The 5' and 3' ends of alphavirus RNAs--Non-coding is not non-functional

Abstract

The non-coding regions found at the 5' and 3' ends of alphavirus genomes regulate viral gene expression, replication, translation and virus-host interactions, which have significant implications for viral evolution, host range, and pathogenesis. The functions of these non-coding regions are mediated by a combination of linear sequence and structural elements. The capped 5' untranslated region (UTR) contains promoter elements, translational regulatory sequences that modulate dependence on cellular translation factors, and structures that help to avoid innate immune defenses. The polyadenylated 3' UTR contains highly conserved sequence elements for viral replication, binding sites for cellular miRNAs that determine cell tropism, host range, and pathogenesis, and conserved binding regions for a cellular protein that influences viral RNA stability. Nonetheless, there are additional conserved elements in non-coding regions of the virus (e.g., the repeated sequence elements in the 3' UTR) whose function remains obscure. Thus, key questions remain as to the function of these short yet influential untranslated segments of alphavirus RNAs.

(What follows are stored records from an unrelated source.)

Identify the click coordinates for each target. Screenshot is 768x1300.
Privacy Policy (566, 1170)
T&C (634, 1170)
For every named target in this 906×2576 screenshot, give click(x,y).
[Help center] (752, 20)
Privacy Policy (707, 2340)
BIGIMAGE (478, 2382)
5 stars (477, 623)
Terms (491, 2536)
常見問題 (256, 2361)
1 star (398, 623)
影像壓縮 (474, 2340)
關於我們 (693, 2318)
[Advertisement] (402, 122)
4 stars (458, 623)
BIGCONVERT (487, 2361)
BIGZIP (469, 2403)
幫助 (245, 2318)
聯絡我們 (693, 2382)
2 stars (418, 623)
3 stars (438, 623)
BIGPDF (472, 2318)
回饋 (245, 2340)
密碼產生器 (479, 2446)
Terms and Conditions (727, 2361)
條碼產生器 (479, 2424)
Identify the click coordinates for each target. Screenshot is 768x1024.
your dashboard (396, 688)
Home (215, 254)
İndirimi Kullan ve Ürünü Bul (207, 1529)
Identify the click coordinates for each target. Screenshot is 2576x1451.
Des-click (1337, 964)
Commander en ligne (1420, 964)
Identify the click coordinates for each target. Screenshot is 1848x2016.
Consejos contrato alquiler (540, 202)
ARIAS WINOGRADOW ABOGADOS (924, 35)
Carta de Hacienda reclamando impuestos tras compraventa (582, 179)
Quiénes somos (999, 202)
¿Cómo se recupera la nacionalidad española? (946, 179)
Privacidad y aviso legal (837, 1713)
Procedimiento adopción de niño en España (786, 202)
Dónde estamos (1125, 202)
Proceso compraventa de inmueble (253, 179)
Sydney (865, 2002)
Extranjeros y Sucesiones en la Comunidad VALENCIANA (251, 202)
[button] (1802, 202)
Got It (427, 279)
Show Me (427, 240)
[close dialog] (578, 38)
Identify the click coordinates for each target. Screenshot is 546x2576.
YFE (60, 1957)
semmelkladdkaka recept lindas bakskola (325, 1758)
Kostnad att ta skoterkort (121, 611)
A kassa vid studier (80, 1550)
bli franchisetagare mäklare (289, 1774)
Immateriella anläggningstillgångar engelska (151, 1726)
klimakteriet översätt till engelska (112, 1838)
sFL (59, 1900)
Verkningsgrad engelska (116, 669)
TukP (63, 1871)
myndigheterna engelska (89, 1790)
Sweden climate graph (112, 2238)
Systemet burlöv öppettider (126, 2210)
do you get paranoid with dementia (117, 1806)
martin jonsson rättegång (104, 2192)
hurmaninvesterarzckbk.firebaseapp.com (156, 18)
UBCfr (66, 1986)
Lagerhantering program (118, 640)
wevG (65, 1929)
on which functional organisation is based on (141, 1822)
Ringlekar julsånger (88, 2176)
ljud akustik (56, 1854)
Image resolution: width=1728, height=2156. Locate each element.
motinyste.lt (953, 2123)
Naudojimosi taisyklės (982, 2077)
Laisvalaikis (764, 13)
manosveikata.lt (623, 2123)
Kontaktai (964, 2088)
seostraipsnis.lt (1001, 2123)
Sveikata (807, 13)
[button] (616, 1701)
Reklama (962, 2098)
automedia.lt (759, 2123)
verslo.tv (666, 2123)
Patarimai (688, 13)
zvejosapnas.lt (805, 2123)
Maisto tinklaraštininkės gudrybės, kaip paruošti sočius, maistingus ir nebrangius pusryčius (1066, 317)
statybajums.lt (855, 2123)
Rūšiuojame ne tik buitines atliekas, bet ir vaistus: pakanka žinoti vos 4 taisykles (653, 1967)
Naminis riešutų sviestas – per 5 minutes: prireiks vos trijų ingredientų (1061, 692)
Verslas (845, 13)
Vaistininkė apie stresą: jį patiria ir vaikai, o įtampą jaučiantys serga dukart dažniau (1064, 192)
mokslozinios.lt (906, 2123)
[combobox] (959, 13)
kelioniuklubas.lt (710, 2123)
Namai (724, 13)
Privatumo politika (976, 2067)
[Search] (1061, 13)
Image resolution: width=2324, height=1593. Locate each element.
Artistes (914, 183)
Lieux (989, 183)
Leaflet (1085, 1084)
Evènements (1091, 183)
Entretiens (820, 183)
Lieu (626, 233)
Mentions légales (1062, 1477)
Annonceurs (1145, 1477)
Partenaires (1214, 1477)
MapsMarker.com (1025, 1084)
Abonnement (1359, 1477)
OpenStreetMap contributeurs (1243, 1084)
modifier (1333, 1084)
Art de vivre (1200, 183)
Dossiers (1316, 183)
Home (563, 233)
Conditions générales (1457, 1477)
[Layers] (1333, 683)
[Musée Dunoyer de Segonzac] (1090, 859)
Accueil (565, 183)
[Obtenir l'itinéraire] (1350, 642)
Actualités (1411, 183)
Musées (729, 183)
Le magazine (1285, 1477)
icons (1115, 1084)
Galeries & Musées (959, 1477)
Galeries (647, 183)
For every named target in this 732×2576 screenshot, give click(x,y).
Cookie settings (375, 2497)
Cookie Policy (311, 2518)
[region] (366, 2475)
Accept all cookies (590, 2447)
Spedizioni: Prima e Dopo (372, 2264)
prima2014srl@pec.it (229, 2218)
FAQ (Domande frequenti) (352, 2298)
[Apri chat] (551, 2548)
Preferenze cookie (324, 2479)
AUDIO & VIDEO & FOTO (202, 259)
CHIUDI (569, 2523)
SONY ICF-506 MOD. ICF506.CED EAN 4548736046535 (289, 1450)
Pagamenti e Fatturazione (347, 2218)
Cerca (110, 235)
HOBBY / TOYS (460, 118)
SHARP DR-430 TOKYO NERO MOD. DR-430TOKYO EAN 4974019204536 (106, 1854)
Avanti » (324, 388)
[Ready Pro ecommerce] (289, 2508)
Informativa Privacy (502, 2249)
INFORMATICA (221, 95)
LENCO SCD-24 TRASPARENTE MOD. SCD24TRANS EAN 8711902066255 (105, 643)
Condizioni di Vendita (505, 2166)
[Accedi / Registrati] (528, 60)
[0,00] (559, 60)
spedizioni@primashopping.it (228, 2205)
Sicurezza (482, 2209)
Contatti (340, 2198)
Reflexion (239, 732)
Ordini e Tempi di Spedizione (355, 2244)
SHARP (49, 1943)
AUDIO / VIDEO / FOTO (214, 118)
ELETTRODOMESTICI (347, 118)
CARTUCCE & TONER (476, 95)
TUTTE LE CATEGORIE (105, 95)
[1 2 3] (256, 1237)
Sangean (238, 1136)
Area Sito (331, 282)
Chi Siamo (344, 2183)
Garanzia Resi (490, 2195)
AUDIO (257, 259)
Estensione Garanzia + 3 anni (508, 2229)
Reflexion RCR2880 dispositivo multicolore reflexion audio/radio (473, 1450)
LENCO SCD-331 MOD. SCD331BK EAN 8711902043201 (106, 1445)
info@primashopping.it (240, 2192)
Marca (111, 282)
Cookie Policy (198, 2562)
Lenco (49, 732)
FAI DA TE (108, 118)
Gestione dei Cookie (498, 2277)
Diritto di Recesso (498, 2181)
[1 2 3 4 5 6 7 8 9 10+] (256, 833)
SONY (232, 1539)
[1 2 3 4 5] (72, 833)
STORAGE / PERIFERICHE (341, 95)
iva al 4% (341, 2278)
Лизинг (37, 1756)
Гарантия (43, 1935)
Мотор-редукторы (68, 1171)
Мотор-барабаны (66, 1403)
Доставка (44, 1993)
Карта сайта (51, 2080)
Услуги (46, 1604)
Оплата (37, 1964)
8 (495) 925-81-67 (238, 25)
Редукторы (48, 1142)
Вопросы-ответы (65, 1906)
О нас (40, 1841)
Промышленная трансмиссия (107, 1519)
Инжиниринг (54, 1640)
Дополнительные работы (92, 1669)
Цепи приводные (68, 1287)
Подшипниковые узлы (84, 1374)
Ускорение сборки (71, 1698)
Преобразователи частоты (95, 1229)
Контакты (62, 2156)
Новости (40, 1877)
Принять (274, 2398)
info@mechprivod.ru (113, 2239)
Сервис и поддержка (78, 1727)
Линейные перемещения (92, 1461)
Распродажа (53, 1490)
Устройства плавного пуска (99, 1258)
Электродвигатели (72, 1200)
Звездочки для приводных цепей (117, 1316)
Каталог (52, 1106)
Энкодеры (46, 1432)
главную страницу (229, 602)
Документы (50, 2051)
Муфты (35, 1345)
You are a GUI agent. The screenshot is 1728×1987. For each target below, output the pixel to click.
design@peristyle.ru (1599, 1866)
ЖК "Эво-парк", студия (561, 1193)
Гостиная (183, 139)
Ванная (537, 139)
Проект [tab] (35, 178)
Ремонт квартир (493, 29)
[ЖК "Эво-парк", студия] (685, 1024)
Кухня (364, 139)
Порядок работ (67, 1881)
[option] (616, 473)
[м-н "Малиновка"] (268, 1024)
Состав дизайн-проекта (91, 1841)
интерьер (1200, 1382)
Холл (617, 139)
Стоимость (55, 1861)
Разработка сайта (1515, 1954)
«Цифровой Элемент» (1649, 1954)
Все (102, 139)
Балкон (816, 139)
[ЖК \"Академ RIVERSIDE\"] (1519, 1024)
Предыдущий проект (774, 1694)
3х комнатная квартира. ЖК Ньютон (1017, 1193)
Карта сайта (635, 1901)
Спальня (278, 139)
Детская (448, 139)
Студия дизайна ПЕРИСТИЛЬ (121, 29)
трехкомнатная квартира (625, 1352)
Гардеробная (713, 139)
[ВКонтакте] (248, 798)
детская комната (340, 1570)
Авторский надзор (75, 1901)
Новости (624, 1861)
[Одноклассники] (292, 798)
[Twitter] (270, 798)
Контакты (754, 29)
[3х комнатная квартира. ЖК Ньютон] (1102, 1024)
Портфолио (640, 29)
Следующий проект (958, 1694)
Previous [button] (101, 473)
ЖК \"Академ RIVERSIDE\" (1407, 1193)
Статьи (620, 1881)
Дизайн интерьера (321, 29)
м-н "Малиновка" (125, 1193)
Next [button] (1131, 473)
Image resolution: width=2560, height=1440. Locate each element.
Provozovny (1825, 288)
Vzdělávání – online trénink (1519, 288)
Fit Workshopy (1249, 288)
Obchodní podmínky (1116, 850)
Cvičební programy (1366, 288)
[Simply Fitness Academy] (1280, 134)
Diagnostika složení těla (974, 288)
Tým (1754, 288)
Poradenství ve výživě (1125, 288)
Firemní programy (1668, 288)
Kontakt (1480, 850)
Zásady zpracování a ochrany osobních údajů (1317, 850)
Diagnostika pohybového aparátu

Keywords: Polyadenylation; Protein–RNA interactions; Translation regulation; Viral pathogenesis; mRNA capping; miRNAs.

Fig. 1

Organization and regulatory landmarks of the alphavirus genome. Major RNA regulatory elements and open reading frames are indicated. The positions of the 51 base CSE and subgenomic promoter are given relative to the start site of their associated open reading frame. These latter elements are based solely on studies performed in Sindbis virus.

Fig. 2

Evolution of alphaviruses and the lengths of their untranslated regions. The phylogenetic tree is modified from the Bayesian tree based on structural protein coding regions (Nasar et al., 2012). Posterior probabilities higher than 0.9 are labeled along the branches. UTR lengths were determined from alignments of available viral sequence information (as of September 2014) in GenBank.

Fig. 3

Evolutionary history and lineage-specific structures of the CHIKV 3′ UTR, from (Chen et al., 2013). On the left is the Maximum Clade Credibility tree based on the complete concatenated ORF sequences, with the branches in each lineage collapsed. The estimated year of the most recent common ancestor (MRCA: mean and the 95% HPD values) of each clade is labeled left to the node. The 3′ UTR structures, based on sequence alignment, are shown next to each lineage. Direct repeats are illustrated by different colored blocks, and each of the four colors represents a different homologous sequence region. Sequence gaps in the alignment are indicated by white blocks. In the Asian lineage, two distinct derived differences are observed: (1) duplication of DR3, and; (2) duplication the of DR(1 + 2) region.

Fig. 4

A comparison between mRNA capping of cellular and alphavirus mRNAs. The methyl donor S-adenosyl methionine (SAM) is indicated in green. In alphavirus capping, the nsP1 protein methylates GMP prior to covalently attaching the modified GMP to the diphosphate at the 5′ end of the pre-mRNA generated by triphosphatase activity associated with nsP2. Cellular mRNAs generally contain a 2′-O-methyl modification (2′-O me) of the first nucleotide downstream of the N-7^meGppp cap that is not seen in alphavirus transcripts.